Court Opinion

ID: 9457386
Source: CourtListenerOpinion
Date Created: 2023-08-04 20:20:16.020848+00
Date Added: 2024-06-11T17:35:19.738387
License: Public Domain

*1124FAHY, Senior Circuit Judge
(dissenting) :
I would reverse appellant’s conviction on the ground he was not afforded the speedy trial to which he was entitled under the Sixth Amendment. The offense occurred on March 1, 1967, when appellant was 18 years of age. He was arrested the next day but was not brought to trial until thirty months later, on September 3, 1969. Proof with respect to the attempted rape was an uncomplicated matter, involving only five Government witnesses.1 Obviously the trial was not speedy as a factual matter. Absent strong countervailing evidence this goes a long way toward establishing that the trial also was not speedy as a legal matter.
We held in McNeill v. United States, No. 21,570 (D.C.Cir. June 4, 1968) (unreported), that “the burden is on the Government, not the defense, to bring a case to trial.” Moreover, “the longer the time between arrest and trial, the heavier the burden of the Government in arguing that the right to a speedy trial has not been abridged.” Hedgepeth v. United States, 124 U.S.App.D.C. 291, 294, 364 F.2d 684, 687 (1966). When thirty months elapsed after arrest before trial of this simple case, the accused always having been available except for four months, the Government’s burden, it seems to me, was not met. Reliance upon a theory of silent acquiescence by appellant in the delay, because of other prosecutions against him, is not a discharge of the Government’s responsibility under McNeill and the Sixth Amendment. See also Coleman v. United States, 142 U.S.App.D.C. 402, 442 F.2d 150 (1971).
Delays caused by appellant’s trial counsel, of course, are different. McNeill v. United States, supra. In addition, some delays are unavoidable and must be accepted in the interests of public justice. See Beavers v. Haubert, 198 U.S. 77, 87, 25 S.Ct. 573, 49 L.Ed. 950 (1905). The only delays in this case which can in any sense be attributable to appellant, however, were the four months from October 1967 to February 1968 when appellant’s competency to stand trial was being investigated, and the delay of sixteen days from April 29 to May 15, 1969 to obtain a transcript, not earlier requested because, as stated by defense counsel, “there was a strong indication that the case would not go to trial.”2 Moreover, the four months consumed in the investigation of his competency cannot be entirely eliminated, for the passage of that time must also be taken into account by the Government in appraising its obligation timely to certify the case for trial.
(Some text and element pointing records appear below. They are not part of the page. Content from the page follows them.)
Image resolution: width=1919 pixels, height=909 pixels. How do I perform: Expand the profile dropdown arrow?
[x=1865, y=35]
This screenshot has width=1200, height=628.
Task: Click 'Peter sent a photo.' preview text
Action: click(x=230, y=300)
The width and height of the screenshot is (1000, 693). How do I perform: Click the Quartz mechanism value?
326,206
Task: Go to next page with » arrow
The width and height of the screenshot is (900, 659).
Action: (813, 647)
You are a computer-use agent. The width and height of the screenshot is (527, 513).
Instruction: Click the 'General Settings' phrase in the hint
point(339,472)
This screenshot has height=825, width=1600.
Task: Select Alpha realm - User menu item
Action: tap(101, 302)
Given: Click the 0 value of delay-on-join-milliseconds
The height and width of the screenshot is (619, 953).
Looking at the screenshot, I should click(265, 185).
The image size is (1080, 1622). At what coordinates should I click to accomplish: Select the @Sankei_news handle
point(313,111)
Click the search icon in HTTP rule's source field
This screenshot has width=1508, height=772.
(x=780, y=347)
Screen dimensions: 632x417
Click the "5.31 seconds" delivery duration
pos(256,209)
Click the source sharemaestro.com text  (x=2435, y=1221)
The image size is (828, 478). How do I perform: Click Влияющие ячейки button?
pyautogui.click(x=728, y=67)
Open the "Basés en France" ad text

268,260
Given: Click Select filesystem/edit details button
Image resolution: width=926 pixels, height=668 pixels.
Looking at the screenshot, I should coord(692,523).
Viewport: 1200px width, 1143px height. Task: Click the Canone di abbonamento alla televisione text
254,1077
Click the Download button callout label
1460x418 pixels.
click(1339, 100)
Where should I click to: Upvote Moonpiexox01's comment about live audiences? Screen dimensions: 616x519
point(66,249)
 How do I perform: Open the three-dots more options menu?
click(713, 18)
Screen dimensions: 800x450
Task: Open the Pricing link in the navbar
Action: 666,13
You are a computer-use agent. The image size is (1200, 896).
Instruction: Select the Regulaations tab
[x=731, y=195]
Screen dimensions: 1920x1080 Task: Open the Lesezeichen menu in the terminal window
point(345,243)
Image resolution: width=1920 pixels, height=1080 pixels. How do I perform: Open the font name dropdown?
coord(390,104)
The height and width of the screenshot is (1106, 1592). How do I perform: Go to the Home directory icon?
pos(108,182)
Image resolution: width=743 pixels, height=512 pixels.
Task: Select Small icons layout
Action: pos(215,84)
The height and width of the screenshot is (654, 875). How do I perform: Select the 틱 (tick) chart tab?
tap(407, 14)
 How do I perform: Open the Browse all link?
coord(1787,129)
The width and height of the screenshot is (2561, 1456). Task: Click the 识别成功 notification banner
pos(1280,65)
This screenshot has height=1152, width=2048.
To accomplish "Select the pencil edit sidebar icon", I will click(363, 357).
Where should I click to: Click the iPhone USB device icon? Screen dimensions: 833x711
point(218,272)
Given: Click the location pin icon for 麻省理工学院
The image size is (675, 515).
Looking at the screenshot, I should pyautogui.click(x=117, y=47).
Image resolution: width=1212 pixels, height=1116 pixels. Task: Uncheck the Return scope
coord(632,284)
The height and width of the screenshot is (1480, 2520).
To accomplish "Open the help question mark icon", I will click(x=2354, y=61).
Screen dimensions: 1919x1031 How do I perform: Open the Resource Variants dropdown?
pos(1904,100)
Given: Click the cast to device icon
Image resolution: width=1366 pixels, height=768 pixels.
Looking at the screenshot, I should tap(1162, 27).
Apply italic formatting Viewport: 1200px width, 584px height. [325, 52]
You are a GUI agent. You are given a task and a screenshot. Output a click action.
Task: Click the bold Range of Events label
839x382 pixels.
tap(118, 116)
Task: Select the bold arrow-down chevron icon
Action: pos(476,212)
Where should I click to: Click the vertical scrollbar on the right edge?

The chief reason ascribed by the Government to justify the delay is that some eight months after the offense, during which of course appellant could have been tried, he became involved in other offenses for which he was tried. Thus, he was indicted in another case, Criminal No. 1409-67, on November 6, 1967, some six and one-half months after the indictment in the present case, on six counts of robbery and assault with a dangerous weapon. The counts of this indictment were severed to require three separate trials. *1125He was then tried on two of the counts ten months after the indictment, resulting in a mistrial. One month later he was acquitted on two counts; five and one-half months after this he was acquitted on two other counts; and four months later he was acquitted on the remaining two counts. He was also indicted in another case, Criminal No. 1447-67, on November 20, 1967.3 This indictment was dismissed six months later. Finally, December 4, 1967, seven and one-half months after the present indictment, he was indicted in still another sex case, Criminal No. 1506-67.4 *This case was tried in April 1968, resulting in a mistrial; nearly a year later, in January 1969, he was tried again in that case and acquitted.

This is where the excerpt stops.